Next, make a decision. Look at the pros and cons for the different options. Think about long and short term solutions. Think about hidden costs and future benefits. Then, just do it.

What about practice? What does practice mean in this case, and when can you do it? Start small. There are multiple times a week when we need to solve a problem. Even if you think you know the solution, go through the steps. Be mindful about it and notice how you're going through the steps. Each time you go through it, it gets easier and more natural. That's practice.

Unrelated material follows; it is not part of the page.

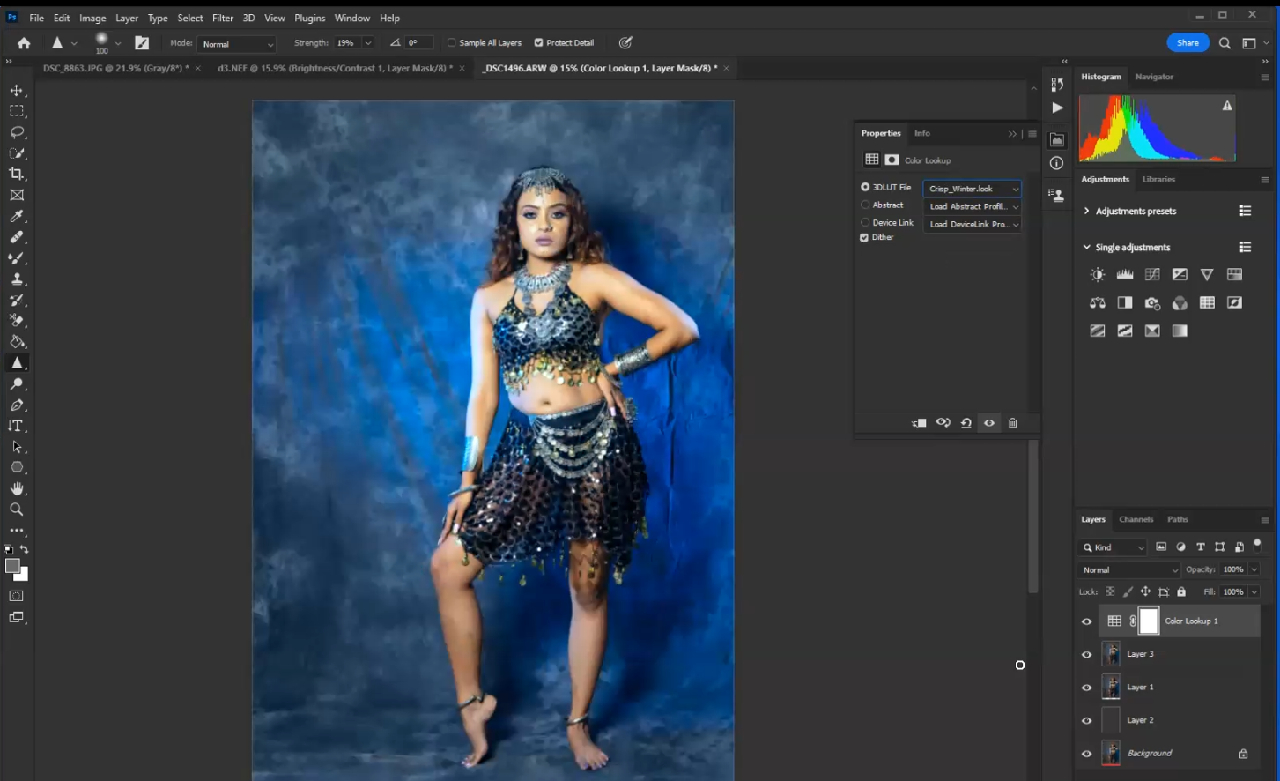The image size is (1280, 781).
Task: Select the Horizontal Type tool
Action: [x=17, y=426]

Remember, practice is about the process, not the result. The goal here is not to change your mind, but to get used to a new way of solving problems and making that method second nature. As a band teacher once said, don't practice until you get it right, practice until you don't get it wrong.

by Leon Rosenshein

Velocity Is Internal

Story points and burndown charts. Two staples of the agile planning process. They're what let you have confidence that what you're planning for any given sprint is close to what will be delivered. And they're pretty good at that. They let you compare projections and actuals over time for your team. But that's pretty much all they're good for.

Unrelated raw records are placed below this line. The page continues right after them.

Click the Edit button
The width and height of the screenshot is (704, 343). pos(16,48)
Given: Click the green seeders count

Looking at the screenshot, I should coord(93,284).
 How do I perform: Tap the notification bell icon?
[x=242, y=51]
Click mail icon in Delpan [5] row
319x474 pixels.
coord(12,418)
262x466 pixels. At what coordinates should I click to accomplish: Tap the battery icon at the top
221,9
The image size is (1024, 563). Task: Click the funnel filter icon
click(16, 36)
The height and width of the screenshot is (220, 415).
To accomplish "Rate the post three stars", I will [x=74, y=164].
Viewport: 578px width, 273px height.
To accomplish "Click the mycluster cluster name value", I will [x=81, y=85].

One of the things they're very bad at is comparing across teams. You can make all the claims you want about common definitions for story points and capacity, but the reality is that every team goes through the 4 stages of development (remember forming/storming/norming/performing?) and gets to a point where the team consistently agrees on what a story point means to them. And once you have a consistent value for a story point and historical data on how many of those story points gets done in a sprint you can use it to predict, with some accuracy, how much work to put in a sprint and expect it to get done. But, that only applies to that team. Other teams have different definitions of story points and different capacities, so comparing velocity across teams is like comparing the efficiency of a regional bus and a taxi by the number of trips they make a day. With enough context you might be able to compare them, but just looking at the two numbers doesn't tell you much. If you want to compare teams using some of that information then maybe look at comparing the accuracy of their predictions. If the ratio of story points predicted to accomplished gets close to 1 and stays there then the team is making reliable predictions.

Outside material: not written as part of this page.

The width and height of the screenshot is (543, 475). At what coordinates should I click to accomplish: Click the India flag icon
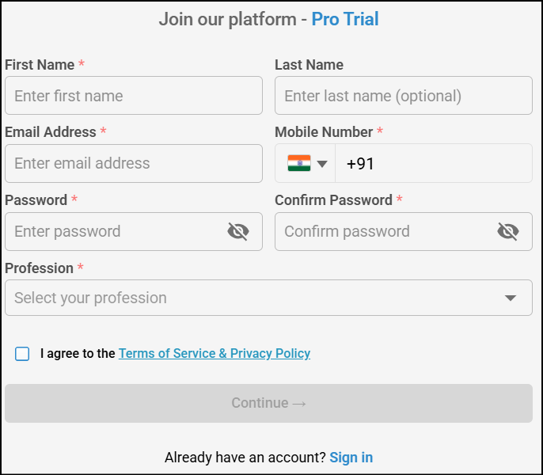pyautogui.click(x=298, y=164)
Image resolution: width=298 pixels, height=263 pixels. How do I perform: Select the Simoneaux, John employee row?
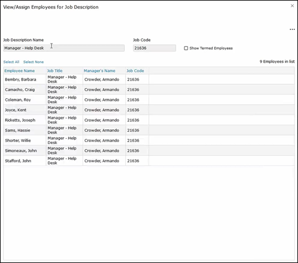coord(20,151)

Another thing velocity is bad at is predicting the project completion date. And that's for similar reasons. The task list, let alone the story points, estimated early in the cycle just aren't that accurate. So until you get close to the end and really know how many points are left, as defined by the team that is going to be working on it, you can't just divide by velocity and trust the answer.

Bottom line, historical velocity is a short term leading predictor, not a long term performance measurement. So don't treat it as such.

by Leon Rosenshein

Everything Can't Be P1

A few weeks ago I talked about priority inflation in bugs and tasks. It really happens, but it also kind of doesn't matter. You could have P0 - P3, P1 - P4, or P[RED|YELLOW|GREEN|BLUE|BLACK|ORANGE] or any other way of distinguishing priorities. That's because the priorities themselves don't mean anything. They're just a ranking. They have no intrinsic value/meaning.

And once you get past the fact that all priority is relative, and in fact only relative to the other things it was prioritized with, you realize that with a finite set of priorities, your prioritized list of bugs/tasks becomes far less useful. Consider this situation. You've got a deadline tomorrow and you've got time to work on one more thing. You check the bug list and find there are 3 Pri 1 bugs, 10 Pri 2, and about 50 Pri 3. You've got time to fix one of them. What do you do? 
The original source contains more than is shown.